This looks like a regression since v1.25.0. I'm currently trying to find the commit that caused this.
72fd2ac9836dfce1d43d7f137291adf073d299ca seems to be at fault.
I used this ghci script in stack repl to bisect this:
import Data.Text.IO
text <- Data.Text.IO.readFile "/home/simon/src/cpkg/pkgs/pkg-set.dhall"
Right e = exprFromText "" text
resolved <- loadRelativeTo "/home/simon/src/cpkg/pkgs" e
Prelude.putStrLn "Done resolving"
import Data.Either
isRight (typeOf resolved)
Before 72fd2ac9836dfce1d43d7f137291adf073d299ca this takes 10–15s. At 72fd2ac9836dfce1d43d7f137291adf073d299ca it just doesn't finish.

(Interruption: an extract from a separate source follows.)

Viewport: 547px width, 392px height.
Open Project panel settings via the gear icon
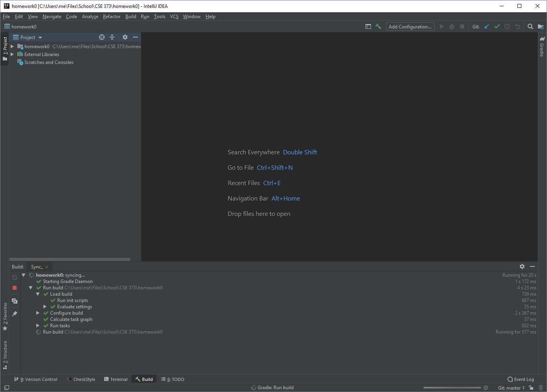coord(125,37)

@sjakobi: I can think of two options:
let representation when type-checkingI've been staring at https://github.com/dhall-lang/dhall-haskell/commit/72fd2ac9836dfce1d43d7f137291adf073d299ca for a while, but I don't see what went wrong.
Profiling reveals that about 75% of time is spent in shift and subst.

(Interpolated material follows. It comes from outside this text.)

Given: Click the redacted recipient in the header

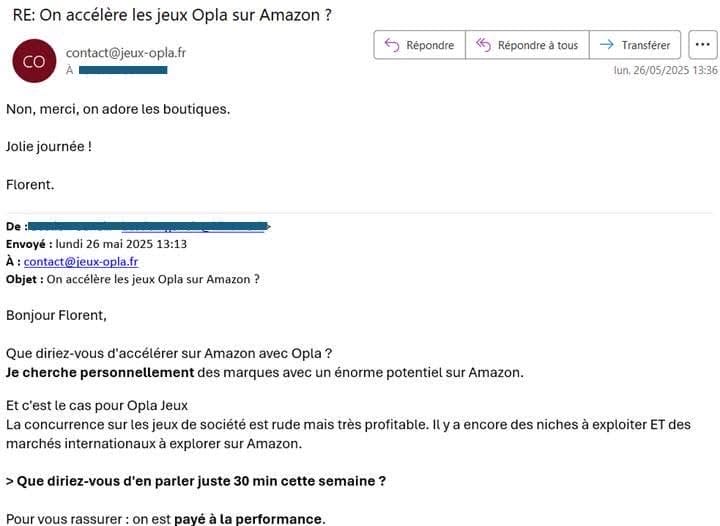Looking at the screenshot, I should click(x=122, y=71).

Reverting seems like the pragmatic next step right now. Preserving https://github.com/dhall-lang/dhall-haskell/commit/96921f03abc9af269be924f4e9cadec5d600fd06 might a bit tricky though.
@sjakobi: You can revert 96921f0 if necessary, too
The reversions are at https://github.com/dhall-lang/dhall-haskell/compare/sjakobi/revert-simple-let.
echo https://raw.githubusercontent.com/vmchale/cpkg/d6649462f3a64ed8feea5dae39e183d2062a3b70/pkgs/pkg-set.dhall | cabal run -w ghc-8.6.5 -- dhall:dhall type
now finishes in a reasonable time. Yet the script still doesn't. I'm confused. :/
@sjakobi: Maybe stack repl is using a stale version of the dhall package?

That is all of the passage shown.